Second District Judge Michael DiReda is expected to take the case under advisement before deciding if he'll release Brown from Utah State Prison.
Lawyers working for free with the Rocky Mountain Innocence Center at the University of Utah have been building Brown's case since 2002. The trial was moved from Logan to Ogden after judges there recused themselves.
Before Brown's testimony, Sylvan Bassett, of Logan, took the stand to talk about his friend, Bobby Sheen, who Brown's lawyers say was a much stronger suspect in the killing.
Bassett testified that three months after the Nov. 6, 1993, shooting death of Lael Brown, Sheen told him he'd killed him after being evicted from one of Brown's rental units. And Sheen was suddenly awash with cash -- Brown's, Bassett said.
Bassett said Sheen even had Brown's .22-caliber Colt Woodsman pistol used in the killing, which he later threw into Benson Marina, a canal pond outside Logan. The gun has never been found, even after the marina was subjected to a search by diving teams a few years ago at the request of the innocence center.
But under cross examination, Bassett said the reason he called the handgun Sheen showed him a Browning pistol in a prior report was because they resemble each other. Bassett, who has a long criminal record, never testified at Brown's 1995 trial, and Sheen was never even interviewed by police.
Sheen killed himself in 2007. In testimony Wednesday, Paul Masuyama, the innocence center's homicide expert, an LAPD veteran of 200 murder probes, sparred with Assistant Utah Attorney General Scott Reed over Masuyama's belief Sheen killed himself over guilt from killing Lael Brown.
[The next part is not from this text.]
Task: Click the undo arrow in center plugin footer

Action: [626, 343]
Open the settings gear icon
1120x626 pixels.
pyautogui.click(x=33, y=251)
Reed countered that Sheen attempted suicide in 2005, and left a note that made no mention of the killing, but apologized to people unrelated to the case.
Reed also noted Sheen had been evicted before and sarcastically asked Masuyama how many of his other landlords did Sheen kill. Reed's cross examination of Debra Brown was less than half of the 90 minutes he spent in cross examination of Masuyama.
The case has been scheduled to run through all of next week and Jan. 31, but proceedings have run ahead of schedule. And the attorney general's team has decided against calling to testify Brown's 1995 prosecutors, Don Linton, still a Cache County deputy attorney, and Jeff Burbank, now a 1st District Juvenile Court judge in Logan.